Nous descendons encore de plusieurs degrés lorsqu’on en vient à considérer les sociétés capitalistes de l’Europe de l’Est (Pologne, Etats baltes, Roumanie, Hongrie, Yougoslavie, Grèce, Ukraine occidentale - à l’époque polonaise). On doit ici parler de capitalismes attardés et de ce fait dépendants. Dans l’entre deux guerres les classes dirigeantes réactionnaires de ces pays s’inscrivent alors dans le déploiement de l’Allemagne nazie. Il est néanmoins nécessaire ici d’examiner au cas par cas le mode de leur articulation politique au projet hitlérien.
En Pologne l’hostilité ancienne à la domination russe (de la Russie des Tsars), devenue hostilité à l’Union Soviétique communiste, favorisée par la popularité de la Papauté catholique, aurait du normalement faire de ce pays un vassal de l’Allemagne, sur le mode de Vichy.
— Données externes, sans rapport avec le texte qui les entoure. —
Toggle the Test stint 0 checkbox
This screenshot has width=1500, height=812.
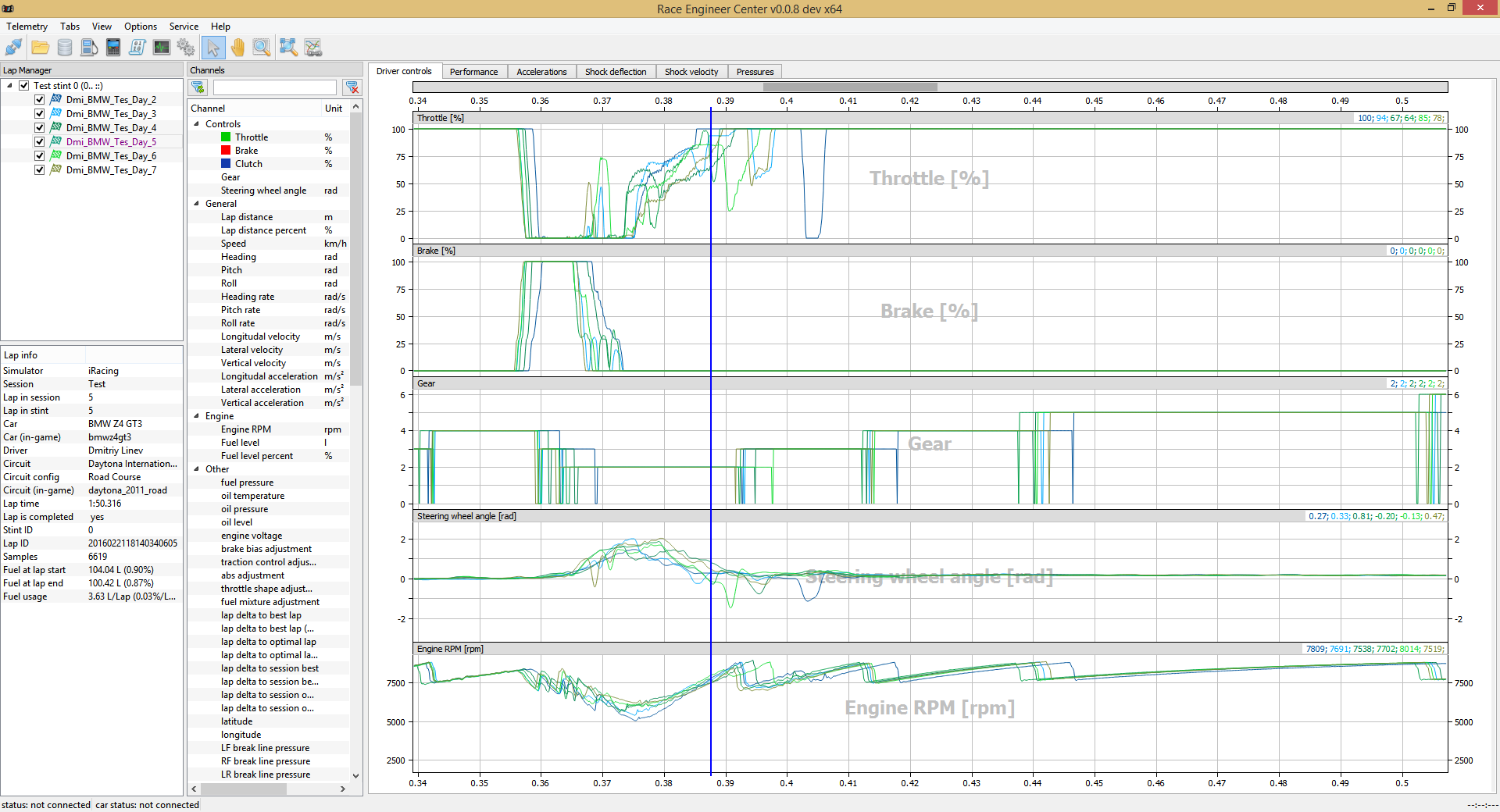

Mais Hitler ne l’entendait pas ainsi : les Polonais, comme les Russes, les Ukrainiens, les Serbes, constituaient pour lui des peuples destinés à l’extermination, avec les Juifs, les Roms et quelques autres. Il n’y avait donc pas de place laissée pour un fascisme polonais, allié de Berlin.
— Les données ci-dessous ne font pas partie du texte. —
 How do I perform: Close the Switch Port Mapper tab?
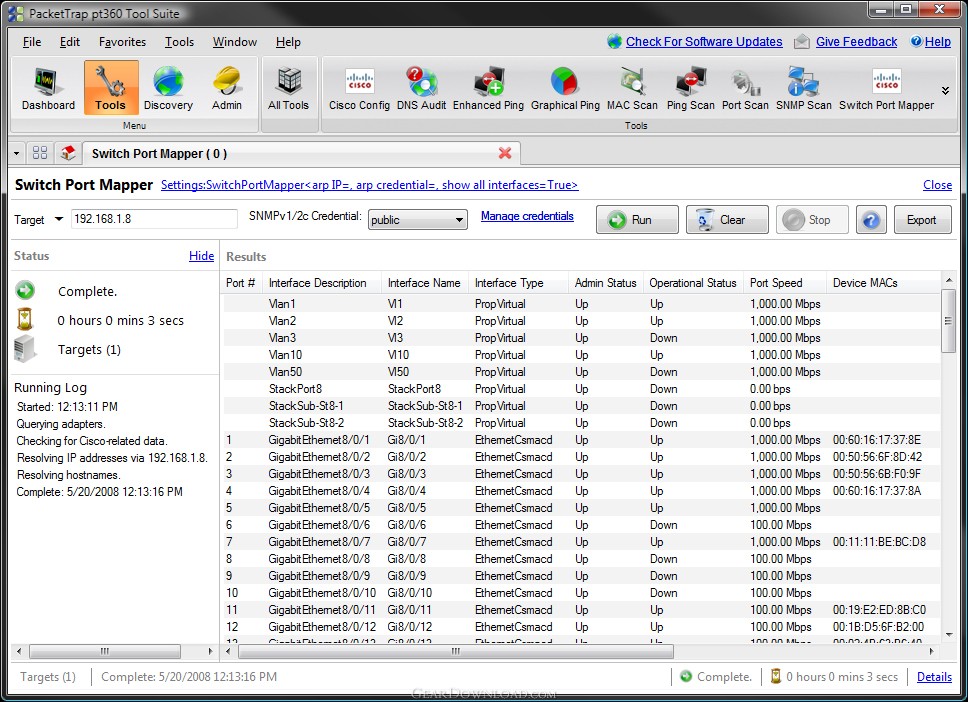coord(505,153)
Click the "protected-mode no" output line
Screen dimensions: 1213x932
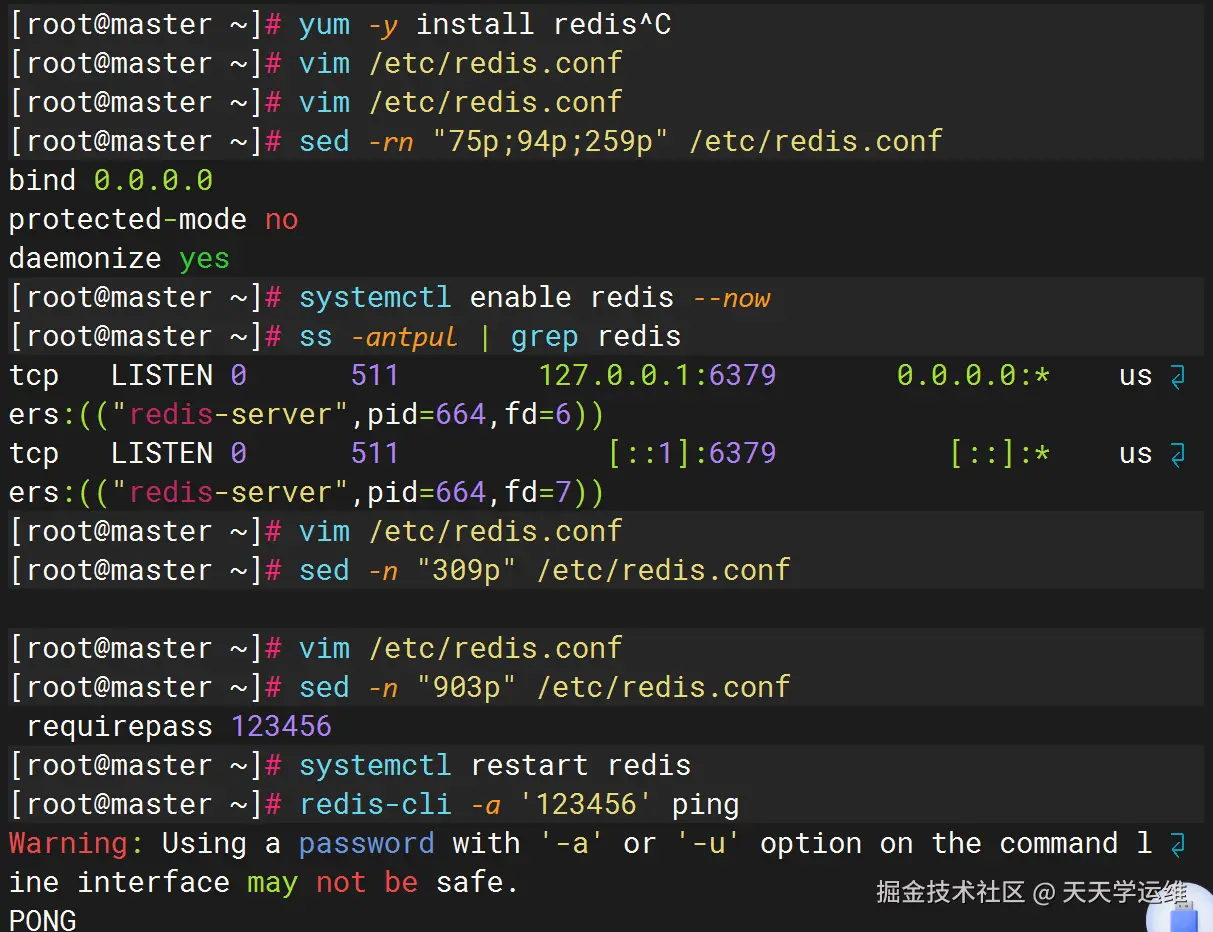click(x=153, y=220)
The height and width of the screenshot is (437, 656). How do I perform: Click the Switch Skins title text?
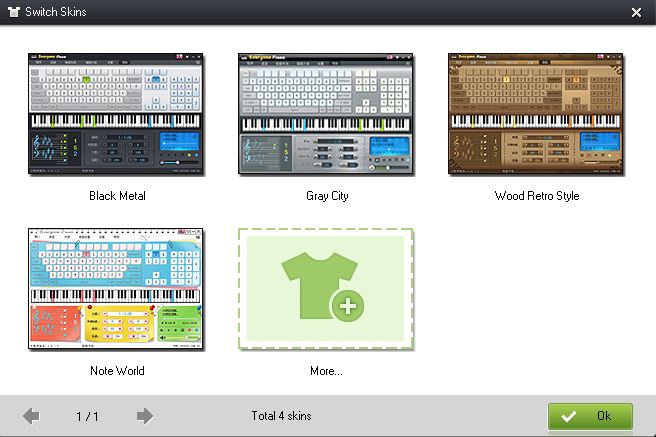(x=56, y=12)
La Hongrie (de Horthy) et la Roumanie (d’Antonescu) ont par contre été traitées comme des alliés subalternes de l’Allemagne nazie. Les fascismes de ces deux pays ont été eux-mêmes les produits de crises sociales particulières à chacun d’eux : la crainte du « communisme » après l’expérience de Bela Kun en Hongrie, la mobilisation nationale chauviniste contre les Hongrois et les Ruthènes en Roumanie.
En Yougoslavie l’Allemagne hitlérienne (et derrière elle l’Italie mussolinienne) ont joué la carte d’une Croatie « indépendante », confiée à la gestion des Oustachis antiserbes, avec l’appui déterminant de l’Eglise catholique, tandis que les Serbes étaient destinés à l’extermination.
La révolution russe avait évidemment changé la donne dans les perspectives des luttes des classes populaires et les réactions des classes possédantes réactionnaires à ces luttes non seulement sur tout le territoire de l’Union soviétique d’avant 1939, mais encore dans les territoires perdus – les Etats baltes  et la Pologne à laquelle était annexée par le traité de Riga de 1921 la partie occidentale de la Biélorussie (la Volhynie) et de l’Ukraine (la Galicie méridionale, la Bukovine et l’Ukraine subcarpathique anciennes autrichiennes  ou hongroises, la Galicie du Nord, qui avait été province de l’Empire des Tsars devenant  polonaise).
Dans toute cette région deux camps s’étaient dessinés à partir de 1917 (et même de 1905 avec la première révolution russe) : pro-socialistes (devenant pro-bolcheviks), populaires dans de larges segments de la paysannerie (aspirant à une réforme agraire radicale à leur profit) et dans les milieux intellectuels (et Juifs en particulier) ; anti socialistes (et de ce fait complaisants à l’égard de pouvoirs anti démocratiques de mouvance fasciste) dans toutes les classes possédantes. La réintégration des Etats baltes, de la Biélorussie et l’Ukraine occidentales, dans l’Union Soviétique en 1939, allait accuser la violence de ce contraste.
La carte politique des conflits entre « pro fascistes » et « anti fascistes » de cette partie de l’Europe de l’Est s’est trouvée brouillée par d’une part le conflit entre le chauvinisme polonais (qui s’obstinait dans son projet de « poloniser » par la colonisation de peuplement les régions biélorusse et ukrainienne annexées) et les peuples victimes ; et par d’autre part le conflit entre les « nationalistes » ukrainiens à la fois anti polonais et anti russes (parce qu’anti socialistes) et le projet hitlérien, qui n’envisageait aucun Etat ukrainien en qualité d’allié subalterne, le sort de son peuple étant voué simplement à l’extermination.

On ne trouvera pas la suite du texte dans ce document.